The Global Model of Constitutional Rights
Kai Möller - OUP Oxford, 2012
Anteprima |
Since
the end of the Second World War and the subsequent success of
constitutional judicial review, one particular model of constitutional
rights has had remarkable success, first in Europe and now globally.
This global model of constitutional rights is characterized by an
extremely broad approach to the scope of rights (sometimes referred to
as 'rights inflation'), the acceptance of horizontal effect of rights,
positive obligations, and increasingly also socio-economic rights, and
the use of the doctrines of balancing and proportionality to determine
the permissible limitations of rights. Drawing on analyses of a broad
range of cases from the UK, the European Court of Human Rights, Germany,
Canada, the US, and South Africa, this book provides the first
substantive moral, reconstructive theory of the global model. It shows
that it is based on a coherent conception of constitutional rights which
connects to attractive accounts of judicial review, democracy and the
separation of powers. The first part of the book develops a theory of
the scope of rights under the global model.

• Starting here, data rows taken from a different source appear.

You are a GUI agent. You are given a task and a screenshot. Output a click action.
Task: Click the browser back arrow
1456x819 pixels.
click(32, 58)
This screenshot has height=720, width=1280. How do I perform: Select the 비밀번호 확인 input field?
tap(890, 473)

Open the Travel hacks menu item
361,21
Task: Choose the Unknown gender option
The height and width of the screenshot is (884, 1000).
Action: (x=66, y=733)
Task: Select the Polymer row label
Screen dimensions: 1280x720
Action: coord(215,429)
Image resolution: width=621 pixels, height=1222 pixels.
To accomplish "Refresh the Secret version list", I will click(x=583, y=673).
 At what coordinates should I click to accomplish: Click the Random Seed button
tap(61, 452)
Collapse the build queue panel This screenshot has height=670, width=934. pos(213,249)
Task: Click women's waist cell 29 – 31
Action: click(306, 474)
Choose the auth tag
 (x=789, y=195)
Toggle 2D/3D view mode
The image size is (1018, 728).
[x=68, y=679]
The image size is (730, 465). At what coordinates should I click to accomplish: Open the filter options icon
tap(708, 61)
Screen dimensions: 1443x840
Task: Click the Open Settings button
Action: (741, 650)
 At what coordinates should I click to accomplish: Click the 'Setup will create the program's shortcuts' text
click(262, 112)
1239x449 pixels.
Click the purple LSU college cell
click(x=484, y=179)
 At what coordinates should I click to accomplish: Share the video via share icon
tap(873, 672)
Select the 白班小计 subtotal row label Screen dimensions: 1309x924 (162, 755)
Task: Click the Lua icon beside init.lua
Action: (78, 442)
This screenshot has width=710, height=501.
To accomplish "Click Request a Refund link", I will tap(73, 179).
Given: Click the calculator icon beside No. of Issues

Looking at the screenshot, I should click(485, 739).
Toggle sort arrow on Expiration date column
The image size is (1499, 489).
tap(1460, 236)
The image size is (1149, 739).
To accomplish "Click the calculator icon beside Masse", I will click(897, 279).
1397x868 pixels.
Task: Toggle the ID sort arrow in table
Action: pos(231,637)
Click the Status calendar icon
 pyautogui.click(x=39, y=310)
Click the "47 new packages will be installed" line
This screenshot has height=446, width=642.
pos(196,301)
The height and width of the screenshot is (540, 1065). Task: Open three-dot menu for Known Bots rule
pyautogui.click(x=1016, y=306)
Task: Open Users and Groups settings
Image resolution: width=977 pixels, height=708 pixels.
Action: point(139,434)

It defends the idea of a
general right to personal autonomy: a right to everything which,
according to the agent's self-conception, is in his or her interest. The
function of this right is to acknowledge that every act by a public
authority which places a burden on a person's autonomy requires
justification. The second part of the book proposes a theory of the
structure of this justification which offers original and useful
accounts of the important doctrines of balancing and proportionality.